*** Opening of Dataset excerpts ***

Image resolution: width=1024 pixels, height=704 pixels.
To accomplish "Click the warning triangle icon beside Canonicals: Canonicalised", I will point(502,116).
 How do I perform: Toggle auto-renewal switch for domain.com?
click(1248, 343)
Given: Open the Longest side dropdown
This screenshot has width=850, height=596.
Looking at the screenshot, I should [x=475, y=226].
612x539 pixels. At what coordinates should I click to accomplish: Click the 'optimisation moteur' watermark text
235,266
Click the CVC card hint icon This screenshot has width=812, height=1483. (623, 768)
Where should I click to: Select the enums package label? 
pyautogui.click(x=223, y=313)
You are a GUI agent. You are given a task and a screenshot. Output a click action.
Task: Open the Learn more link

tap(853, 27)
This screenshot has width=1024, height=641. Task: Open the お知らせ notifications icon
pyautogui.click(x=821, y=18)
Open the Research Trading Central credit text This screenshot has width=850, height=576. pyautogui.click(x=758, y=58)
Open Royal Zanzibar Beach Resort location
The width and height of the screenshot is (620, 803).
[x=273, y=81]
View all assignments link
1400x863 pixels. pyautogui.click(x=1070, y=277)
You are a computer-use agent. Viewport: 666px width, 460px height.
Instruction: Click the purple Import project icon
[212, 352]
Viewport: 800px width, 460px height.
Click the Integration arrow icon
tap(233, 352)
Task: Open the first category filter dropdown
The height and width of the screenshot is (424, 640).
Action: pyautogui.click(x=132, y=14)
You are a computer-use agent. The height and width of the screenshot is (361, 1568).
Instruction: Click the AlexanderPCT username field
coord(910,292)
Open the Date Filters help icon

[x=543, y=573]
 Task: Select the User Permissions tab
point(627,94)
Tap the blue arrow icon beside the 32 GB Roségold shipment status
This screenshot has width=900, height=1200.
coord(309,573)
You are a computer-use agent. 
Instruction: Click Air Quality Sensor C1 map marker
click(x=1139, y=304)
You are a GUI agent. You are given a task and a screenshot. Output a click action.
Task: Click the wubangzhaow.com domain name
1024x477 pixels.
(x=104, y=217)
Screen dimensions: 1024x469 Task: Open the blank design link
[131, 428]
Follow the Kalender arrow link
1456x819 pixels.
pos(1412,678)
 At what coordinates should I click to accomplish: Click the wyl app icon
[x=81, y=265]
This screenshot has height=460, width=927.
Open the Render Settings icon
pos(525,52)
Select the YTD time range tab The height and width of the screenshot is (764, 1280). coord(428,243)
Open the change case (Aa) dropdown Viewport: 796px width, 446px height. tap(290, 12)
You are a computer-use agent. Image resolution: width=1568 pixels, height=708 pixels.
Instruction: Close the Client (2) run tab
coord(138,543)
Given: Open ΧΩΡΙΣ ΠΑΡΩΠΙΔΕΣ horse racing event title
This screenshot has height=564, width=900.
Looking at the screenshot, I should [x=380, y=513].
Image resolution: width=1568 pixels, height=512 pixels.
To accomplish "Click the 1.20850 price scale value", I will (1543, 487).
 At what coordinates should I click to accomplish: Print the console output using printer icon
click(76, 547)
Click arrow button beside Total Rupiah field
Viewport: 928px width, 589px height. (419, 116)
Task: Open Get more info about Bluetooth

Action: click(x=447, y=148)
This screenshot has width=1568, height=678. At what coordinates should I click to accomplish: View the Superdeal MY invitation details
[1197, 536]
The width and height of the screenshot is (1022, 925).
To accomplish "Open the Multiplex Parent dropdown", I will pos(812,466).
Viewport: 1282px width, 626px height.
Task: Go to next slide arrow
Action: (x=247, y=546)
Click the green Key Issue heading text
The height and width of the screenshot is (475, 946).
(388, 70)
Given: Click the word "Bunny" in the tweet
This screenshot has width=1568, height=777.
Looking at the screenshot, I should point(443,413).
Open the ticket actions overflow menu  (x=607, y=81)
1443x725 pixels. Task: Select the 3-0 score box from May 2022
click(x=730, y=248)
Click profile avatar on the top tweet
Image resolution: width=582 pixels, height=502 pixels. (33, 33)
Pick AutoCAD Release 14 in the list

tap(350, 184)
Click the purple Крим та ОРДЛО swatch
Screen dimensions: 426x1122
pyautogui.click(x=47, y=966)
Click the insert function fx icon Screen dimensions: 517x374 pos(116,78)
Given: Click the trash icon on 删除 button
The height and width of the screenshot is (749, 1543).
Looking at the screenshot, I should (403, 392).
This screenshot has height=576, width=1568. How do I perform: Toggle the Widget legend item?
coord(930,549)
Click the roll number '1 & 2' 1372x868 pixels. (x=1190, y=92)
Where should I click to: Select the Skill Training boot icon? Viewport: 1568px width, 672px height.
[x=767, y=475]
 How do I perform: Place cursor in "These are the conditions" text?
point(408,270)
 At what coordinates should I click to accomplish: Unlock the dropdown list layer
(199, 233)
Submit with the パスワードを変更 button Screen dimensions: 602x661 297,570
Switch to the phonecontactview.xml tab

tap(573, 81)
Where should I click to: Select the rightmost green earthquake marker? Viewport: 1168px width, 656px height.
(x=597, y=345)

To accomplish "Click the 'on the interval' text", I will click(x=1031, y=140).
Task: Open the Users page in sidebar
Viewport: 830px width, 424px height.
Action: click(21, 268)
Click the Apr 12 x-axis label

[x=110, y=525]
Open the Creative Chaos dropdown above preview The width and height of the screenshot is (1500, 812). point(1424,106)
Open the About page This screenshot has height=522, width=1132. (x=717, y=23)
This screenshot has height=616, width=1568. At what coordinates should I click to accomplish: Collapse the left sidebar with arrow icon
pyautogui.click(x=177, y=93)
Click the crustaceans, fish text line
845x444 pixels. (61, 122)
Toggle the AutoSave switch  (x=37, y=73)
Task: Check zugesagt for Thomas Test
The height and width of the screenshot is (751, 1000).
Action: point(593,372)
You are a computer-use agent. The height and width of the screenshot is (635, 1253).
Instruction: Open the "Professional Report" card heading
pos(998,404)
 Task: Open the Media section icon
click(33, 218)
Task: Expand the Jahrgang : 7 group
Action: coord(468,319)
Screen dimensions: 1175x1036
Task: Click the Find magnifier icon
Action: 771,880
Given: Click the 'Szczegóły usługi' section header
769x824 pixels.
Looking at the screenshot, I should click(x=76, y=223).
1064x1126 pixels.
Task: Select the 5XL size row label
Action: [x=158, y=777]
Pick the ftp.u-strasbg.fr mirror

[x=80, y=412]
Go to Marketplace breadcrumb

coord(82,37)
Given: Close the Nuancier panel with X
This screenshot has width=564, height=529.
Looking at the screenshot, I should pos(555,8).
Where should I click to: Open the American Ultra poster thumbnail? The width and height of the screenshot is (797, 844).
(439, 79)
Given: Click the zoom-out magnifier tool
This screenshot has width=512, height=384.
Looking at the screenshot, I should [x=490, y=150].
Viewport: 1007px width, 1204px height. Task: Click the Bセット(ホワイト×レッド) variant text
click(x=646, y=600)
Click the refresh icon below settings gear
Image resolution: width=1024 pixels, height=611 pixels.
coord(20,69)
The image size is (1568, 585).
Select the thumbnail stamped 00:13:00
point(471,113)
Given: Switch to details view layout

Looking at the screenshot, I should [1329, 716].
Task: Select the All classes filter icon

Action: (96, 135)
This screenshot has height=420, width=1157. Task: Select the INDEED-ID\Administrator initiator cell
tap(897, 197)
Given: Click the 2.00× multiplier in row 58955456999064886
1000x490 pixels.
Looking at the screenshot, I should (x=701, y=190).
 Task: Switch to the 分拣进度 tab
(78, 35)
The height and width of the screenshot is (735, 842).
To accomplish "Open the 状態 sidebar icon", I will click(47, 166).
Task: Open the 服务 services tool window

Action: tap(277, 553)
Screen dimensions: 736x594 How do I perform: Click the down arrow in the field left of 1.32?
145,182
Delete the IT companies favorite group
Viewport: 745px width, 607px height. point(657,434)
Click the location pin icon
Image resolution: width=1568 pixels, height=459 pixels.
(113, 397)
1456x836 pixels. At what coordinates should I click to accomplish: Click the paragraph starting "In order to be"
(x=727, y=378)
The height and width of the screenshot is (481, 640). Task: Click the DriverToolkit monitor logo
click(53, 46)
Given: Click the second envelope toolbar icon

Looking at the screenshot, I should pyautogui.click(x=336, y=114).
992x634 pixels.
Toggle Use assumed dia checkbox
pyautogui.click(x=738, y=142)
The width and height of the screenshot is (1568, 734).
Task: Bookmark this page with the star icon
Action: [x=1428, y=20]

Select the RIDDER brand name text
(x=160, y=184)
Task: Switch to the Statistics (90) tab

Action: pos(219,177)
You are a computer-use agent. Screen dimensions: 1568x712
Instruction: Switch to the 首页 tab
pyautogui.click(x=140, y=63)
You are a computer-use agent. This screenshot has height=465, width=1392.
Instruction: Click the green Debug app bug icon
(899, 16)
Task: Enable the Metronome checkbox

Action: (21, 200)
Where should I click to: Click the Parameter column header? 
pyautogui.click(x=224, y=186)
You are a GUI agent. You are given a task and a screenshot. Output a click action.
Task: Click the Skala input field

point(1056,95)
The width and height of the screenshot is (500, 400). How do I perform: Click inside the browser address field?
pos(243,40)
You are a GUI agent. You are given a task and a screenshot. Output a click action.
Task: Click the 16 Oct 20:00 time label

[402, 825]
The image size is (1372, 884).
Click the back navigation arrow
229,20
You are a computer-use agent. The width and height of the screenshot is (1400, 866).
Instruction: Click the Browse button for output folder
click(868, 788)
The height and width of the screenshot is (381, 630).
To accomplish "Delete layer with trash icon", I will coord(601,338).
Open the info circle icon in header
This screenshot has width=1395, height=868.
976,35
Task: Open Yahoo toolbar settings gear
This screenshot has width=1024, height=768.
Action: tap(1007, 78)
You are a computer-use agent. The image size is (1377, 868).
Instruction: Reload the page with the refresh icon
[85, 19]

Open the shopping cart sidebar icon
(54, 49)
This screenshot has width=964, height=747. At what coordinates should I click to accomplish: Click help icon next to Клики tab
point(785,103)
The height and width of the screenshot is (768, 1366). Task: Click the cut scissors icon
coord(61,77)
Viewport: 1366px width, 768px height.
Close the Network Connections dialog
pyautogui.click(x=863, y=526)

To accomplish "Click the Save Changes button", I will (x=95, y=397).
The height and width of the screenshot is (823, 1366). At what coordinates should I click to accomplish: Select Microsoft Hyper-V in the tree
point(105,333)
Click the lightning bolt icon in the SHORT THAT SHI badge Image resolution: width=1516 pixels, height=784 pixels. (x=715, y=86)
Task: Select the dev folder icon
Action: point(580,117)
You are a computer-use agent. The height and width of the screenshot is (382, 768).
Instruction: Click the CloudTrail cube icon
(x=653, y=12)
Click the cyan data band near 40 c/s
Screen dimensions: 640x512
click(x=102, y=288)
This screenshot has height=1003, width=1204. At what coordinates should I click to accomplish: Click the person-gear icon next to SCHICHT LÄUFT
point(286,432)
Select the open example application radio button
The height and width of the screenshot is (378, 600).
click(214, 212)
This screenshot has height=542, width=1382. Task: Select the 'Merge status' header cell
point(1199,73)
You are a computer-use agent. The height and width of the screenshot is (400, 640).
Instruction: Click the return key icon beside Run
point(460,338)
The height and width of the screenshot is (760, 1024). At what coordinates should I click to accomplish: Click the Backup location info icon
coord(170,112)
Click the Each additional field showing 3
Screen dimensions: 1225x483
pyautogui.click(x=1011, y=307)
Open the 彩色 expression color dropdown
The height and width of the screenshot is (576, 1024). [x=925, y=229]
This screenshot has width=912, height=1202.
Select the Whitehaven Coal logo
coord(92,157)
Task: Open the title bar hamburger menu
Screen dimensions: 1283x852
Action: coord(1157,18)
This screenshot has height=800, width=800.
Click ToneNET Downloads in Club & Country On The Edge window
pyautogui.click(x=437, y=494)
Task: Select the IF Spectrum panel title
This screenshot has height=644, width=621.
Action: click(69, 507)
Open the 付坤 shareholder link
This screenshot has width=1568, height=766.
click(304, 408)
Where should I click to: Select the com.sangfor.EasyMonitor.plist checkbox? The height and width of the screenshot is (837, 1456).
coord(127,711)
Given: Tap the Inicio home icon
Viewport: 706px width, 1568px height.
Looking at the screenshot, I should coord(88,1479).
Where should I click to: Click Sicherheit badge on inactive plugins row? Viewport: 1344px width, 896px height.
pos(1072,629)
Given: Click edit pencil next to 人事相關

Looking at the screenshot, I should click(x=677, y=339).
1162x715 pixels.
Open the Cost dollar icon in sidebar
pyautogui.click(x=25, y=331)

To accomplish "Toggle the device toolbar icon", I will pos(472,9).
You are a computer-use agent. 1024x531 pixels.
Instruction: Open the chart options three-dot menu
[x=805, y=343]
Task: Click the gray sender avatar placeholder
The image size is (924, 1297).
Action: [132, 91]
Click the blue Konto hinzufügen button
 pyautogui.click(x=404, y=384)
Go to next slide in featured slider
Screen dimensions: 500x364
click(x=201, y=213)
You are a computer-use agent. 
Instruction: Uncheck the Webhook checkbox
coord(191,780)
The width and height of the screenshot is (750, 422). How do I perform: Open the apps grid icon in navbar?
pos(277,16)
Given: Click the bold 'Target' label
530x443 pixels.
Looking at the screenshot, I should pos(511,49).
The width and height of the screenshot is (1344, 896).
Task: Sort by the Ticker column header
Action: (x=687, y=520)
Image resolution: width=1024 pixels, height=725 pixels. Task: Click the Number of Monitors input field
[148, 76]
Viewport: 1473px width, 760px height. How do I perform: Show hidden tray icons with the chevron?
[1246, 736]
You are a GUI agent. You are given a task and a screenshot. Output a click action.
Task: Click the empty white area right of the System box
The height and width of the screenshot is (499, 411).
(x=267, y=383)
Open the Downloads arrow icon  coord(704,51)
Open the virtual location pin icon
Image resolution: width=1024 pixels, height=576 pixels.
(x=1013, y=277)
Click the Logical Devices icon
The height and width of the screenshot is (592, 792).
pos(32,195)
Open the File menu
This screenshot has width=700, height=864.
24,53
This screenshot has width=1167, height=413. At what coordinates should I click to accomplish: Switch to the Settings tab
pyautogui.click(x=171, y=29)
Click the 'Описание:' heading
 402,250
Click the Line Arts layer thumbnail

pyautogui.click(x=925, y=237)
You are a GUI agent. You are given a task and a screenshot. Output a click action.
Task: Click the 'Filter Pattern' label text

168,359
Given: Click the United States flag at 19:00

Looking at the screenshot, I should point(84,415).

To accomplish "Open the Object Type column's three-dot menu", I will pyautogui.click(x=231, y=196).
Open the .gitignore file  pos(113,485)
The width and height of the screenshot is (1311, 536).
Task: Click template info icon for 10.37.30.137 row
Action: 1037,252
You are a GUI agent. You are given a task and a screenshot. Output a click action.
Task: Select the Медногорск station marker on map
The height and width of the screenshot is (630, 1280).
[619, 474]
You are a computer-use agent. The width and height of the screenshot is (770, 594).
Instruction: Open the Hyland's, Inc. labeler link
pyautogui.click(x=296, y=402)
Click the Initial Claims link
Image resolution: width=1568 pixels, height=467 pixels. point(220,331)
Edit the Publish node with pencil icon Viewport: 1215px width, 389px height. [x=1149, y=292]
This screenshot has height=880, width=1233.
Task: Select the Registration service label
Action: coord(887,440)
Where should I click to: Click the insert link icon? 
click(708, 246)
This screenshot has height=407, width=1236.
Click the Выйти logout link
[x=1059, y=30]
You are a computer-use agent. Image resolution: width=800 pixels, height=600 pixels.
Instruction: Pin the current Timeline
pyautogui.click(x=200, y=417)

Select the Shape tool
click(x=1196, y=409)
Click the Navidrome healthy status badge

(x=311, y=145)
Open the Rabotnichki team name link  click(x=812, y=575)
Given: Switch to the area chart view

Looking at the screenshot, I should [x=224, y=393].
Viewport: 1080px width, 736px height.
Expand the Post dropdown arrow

*** Close of Dataset excerpts ***

How to complete this task: Your reply is to repeat, unchanged, the lines above running from the one with "Open the Research" up to and including the one with "Select the YTD".

Exercise output:
Open the Research Trading Central credit text This screenshot has width=850, height=576. pyautogui.click(x=758, y=58)
Open Royal Zanzibar Beach Resort location
The width and height of the screenshot is (620, 803).
[x=273, y=81]
View all assignments link
1400x863 pixels. pyautogui.click(x=1070, y=277)
You are a computer-use agent. Viewport: 666px width, 460px height.
Instruction: Click the purple Import project icon
[212, 352]
Viewport: 800px width, 460px height.
Click the Integration arrow icon
tap(233, 352)
Task: Open the first category filter dropdown
The height and width of the screenshot is (424, 640).
Action: pyautogui.click(x=132, y=14)
You are a computer-use agent. The height and width of the screenshot is (361, 1568).
Instruction: Click the AlexanderPCT username field
coord(910,292)
Open the Date Filters help icon

[x=543, y=573]
 Task: Select the User Permissions tab
point(627,94)
Tap the blue arrow icon beside the 32 GB Roségold shipment status
This screenshot has width=900, height=1200.
coord(309,573)
You are a computer-use agent. 
Instruction: Click Air Quality Sensor C1 map marker
click(x=1139, y=304)
You are a GUI agent. You are given a task and a screenshot. Output a click action.
Task: Click the wubangzhaow.com domain name
1024x477 pixels.
(x=104, y=217)
Screen dimensions: 1024x469 Task: Open the blank design link
[131, 428]
Follow the Kalender arrow link
1456x819 pixels.
pos(1412,678)
 At what coordinates should I click to accomplish: Click the wyl app icon
[x=81, y=265]
This screenshot has height=460, width=927.
Open the Render Settings icon
pos(525,52)
Select the YTD time range tab The height and width of the screenshot is (764, 1280). coord(428,243)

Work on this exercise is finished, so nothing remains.